Semasa SMP, aku tidak diperbolehkan
membawa hape. Tak ada seorang pun dari temanku yang membawa hape. Aku
kebingungan bagaimana caranya menghubungi orangtua agar tidak mengkhawatirkan
keadaanku. Ibu guru mengijinkan kami menggunakan telepon sekolah yang lokasinya
ada di ruang staf. Ruang staf nampak sepi, suram, penuh kertas-kertas bertumpuk
di ujung ruangan. Jendela kaca bagian dalamnya menghubungkan dengan lokasi
tempat berwudhu. Aku memejamkan mata, terus-menerus meyakini diri sendiri bahwa
tak akan ada apa-apa. Begitu menemukan teleponnya, aku langsung menekan nomor
yang sudah hafal di luar kepala. Ada suara seorang wanita nyinden di seberang
telepon. Lembut, sedikit nyelekit di gendang telinga. Seingatku, ibu tidak
pernah memakai RBT atau suara-suara apapun. Apa ini? Pendengaranku sedang
mengalami kesalahan-kah? Aku semakin terusik dengan suara aneh itu, seketika
kulempar pada Rosa. Rosa juga mendengarnya. Jelas! Kemudian karena saking tak
percayanya, Rosa mencoba menekan nomor rumahnya. Ternyata yang keluar adalah
suara yang sama! Suara wanita nyinden. Kami semua bergilir menjajal satu per
satu, dan tetap saja suara itu masih mengganggu. Glek! Aku menelan ludah menghadapi kenyaatan itu. Bulu kudukku
merinding. Mataku berangsur-angsur memandangi jendela kaca lalu beralih memandangi
raut wajah teman-teman yang ketakutan. Rosa pun meletakkan gagang telepon, kemudian
tanpa diberi aba-aba, kami lari terbirit-birit. Kami menceritakan pada bu guru.
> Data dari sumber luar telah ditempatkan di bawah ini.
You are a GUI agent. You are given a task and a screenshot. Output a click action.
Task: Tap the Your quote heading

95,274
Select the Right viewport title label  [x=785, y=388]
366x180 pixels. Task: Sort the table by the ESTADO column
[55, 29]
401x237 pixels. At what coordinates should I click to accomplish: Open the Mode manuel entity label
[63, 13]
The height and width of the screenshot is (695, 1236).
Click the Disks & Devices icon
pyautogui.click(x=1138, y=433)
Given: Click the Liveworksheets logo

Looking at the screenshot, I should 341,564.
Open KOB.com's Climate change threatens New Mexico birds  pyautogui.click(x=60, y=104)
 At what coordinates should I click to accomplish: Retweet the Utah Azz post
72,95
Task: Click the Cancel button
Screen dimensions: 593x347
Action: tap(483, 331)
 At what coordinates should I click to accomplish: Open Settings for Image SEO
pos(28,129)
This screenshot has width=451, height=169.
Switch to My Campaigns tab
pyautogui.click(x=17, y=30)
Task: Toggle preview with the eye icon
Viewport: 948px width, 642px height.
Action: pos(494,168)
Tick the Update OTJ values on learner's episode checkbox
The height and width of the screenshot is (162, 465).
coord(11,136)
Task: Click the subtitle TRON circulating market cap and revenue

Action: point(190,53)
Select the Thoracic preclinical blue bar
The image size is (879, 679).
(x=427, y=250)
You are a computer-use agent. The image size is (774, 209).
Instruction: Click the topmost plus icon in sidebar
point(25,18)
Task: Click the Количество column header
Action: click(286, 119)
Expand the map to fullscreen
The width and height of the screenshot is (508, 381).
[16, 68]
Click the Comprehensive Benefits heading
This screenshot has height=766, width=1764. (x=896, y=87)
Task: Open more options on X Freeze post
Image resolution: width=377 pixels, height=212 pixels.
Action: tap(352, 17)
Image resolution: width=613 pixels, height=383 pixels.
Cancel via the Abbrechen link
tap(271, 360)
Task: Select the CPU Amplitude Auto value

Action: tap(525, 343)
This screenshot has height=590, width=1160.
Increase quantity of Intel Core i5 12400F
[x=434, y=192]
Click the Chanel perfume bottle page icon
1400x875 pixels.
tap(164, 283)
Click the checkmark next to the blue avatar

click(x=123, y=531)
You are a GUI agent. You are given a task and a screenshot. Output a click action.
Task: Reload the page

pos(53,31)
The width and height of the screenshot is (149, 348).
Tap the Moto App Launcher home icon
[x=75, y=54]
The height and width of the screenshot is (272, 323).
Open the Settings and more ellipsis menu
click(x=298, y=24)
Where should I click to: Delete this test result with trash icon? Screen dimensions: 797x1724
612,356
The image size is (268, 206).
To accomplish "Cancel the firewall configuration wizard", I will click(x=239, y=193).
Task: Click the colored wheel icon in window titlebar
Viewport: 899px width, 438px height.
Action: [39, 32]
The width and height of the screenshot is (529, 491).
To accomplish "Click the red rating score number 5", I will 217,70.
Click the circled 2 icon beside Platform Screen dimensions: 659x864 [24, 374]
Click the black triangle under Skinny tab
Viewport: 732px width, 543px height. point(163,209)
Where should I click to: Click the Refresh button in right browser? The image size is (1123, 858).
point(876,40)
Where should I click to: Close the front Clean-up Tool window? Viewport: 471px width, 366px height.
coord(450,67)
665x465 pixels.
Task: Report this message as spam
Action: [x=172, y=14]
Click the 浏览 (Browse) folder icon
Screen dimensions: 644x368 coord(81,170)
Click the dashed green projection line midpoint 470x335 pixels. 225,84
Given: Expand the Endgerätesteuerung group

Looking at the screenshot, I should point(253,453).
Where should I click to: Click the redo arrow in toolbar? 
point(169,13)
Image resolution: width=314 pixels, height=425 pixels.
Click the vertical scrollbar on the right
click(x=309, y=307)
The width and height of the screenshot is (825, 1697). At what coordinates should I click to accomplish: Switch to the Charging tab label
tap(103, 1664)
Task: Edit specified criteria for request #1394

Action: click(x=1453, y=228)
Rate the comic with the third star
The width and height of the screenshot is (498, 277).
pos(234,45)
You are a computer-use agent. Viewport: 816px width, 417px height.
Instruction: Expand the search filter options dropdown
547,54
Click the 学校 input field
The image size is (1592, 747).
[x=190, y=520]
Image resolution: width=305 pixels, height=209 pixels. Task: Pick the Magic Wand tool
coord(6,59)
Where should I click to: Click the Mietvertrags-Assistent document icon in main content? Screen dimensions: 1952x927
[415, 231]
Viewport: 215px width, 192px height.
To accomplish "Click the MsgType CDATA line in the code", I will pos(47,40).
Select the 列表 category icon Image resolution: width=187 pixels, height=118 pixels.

Namun bu guru sama sekali tidak percaya, “Ah, itu halusinasi.” Kami masih ketakutan
setengah mati. Bu guru pun ingin membuktikan kebenarannya. Beliau masuk ke ruang
staf, menghubungi nomor rumahku. Anehnya, langsung tersambung. Begitu juga ketika
menelepon nomor rumah teman-teman, langsung tersambung. Huh! Pengalaman ini tidak akan pernah aku lupakan. Aku sungguh begitu yakin teman-teman semasa SMP-ku juga tidak akan melupakan kejadian misterius ini.